Matty looked up at him, still sitting on his stool whilst Warren stood. The angle destroyed any last bit of resolve Warren had.
“Relax a little,” Warren went on, shaking Matty’s arm out and guiding him back to the paper with its more suitable grip. He lingered only for the split second that Matty would notice and anyone looking on would not, though his own fingers went on tingling after he let go.
Matty took another of those steadying breaths and tried again on the kidney shape he was attempting for an ear.
“That’s it,” Warren said.
“No, it’s not,” said Matty. But his second try, while still too heavily drawn and pinched at the bottom, was a bit better. “Thank you. How did you learn that, anyway?”
The question poked at a soft spot that produced a protective shell of sarcasm: “Don’t take much learning to realize you shouldn’t hold a pencil like you hold a bobby bat, mate.”
Matty didn’t blink. “Natural ability, then?”
Warren would have preferred to leave it there, but it felt too dishonest. “My father was an artist,” he said grudgingly.
He glanced around self-consciously, but they weren’t the only pairs quietly chatting as they worked.
He went on. “That’s why he and my mum came to London in the first place.
He never got to do it full-time. The work he took to support the family was too demanding.
We’d doodle together when he was home, though. Silly stuff.”
It was actually a relief to talk to someone clearly accustomed to sucking every drop of information from a sentence.
It was quite the opposite of what Warren usually experienced, chatting up some man from behind the bar.
He was lucky if those fellows let him get a word in, luckier still if they heard the words he spoke.
Matty, on the other hand, was obviously listening, considering, and remembering.
He took Warren’s words in slowly, nodded like he really understood, and then did not ask a single stupid question before returning quietly to his work.
Warren supposed he ought to do the same.
He tried to look about the room at the other would-be artists, attempting to break their forms up into the constituent shapes they’d be working with to make these cheap, cookie-cutter portraits.
Every fiber of him wanted to look only at Matty—he was, by far, both the loveliest and the most interesting person in this room.
But he brought his reluctant attention instead to a stocky bloke with longish hair, one who looked like he’d taken some of Oscar Wilde’s old anti-fashion advice a bit too much to heart.
In terms of shapes, he was comprised largely of wide rectangles. Head and shoulders, and…
The bloke turned and caught Warren looking at him.
His eyes went to very oblong slits and his mouth to an upside-down crescent.

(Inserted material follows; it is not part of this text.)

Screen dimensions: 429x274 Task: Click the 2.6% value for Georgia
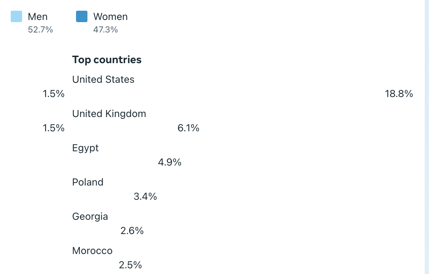132,231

Not so easily intimidated, Warren held up his pencil, swirling it around a little.
I’m doing what I’m supposed to be doing , he communicated as best he could without words. So bugger off, will you?
The bloke did just that, going back to his work with a moody little huff and a toss of his long curls.
“Making friends already?” came the pleasant, dry voice from his left that was becoming alarmingly familiar. Matty’s eyes were on his own paper, but his mouth was doing that tantalizing thing again. Almost smiling.
Warren shrugged, face heating as he returned to his rectangles.
“Maybe I am.”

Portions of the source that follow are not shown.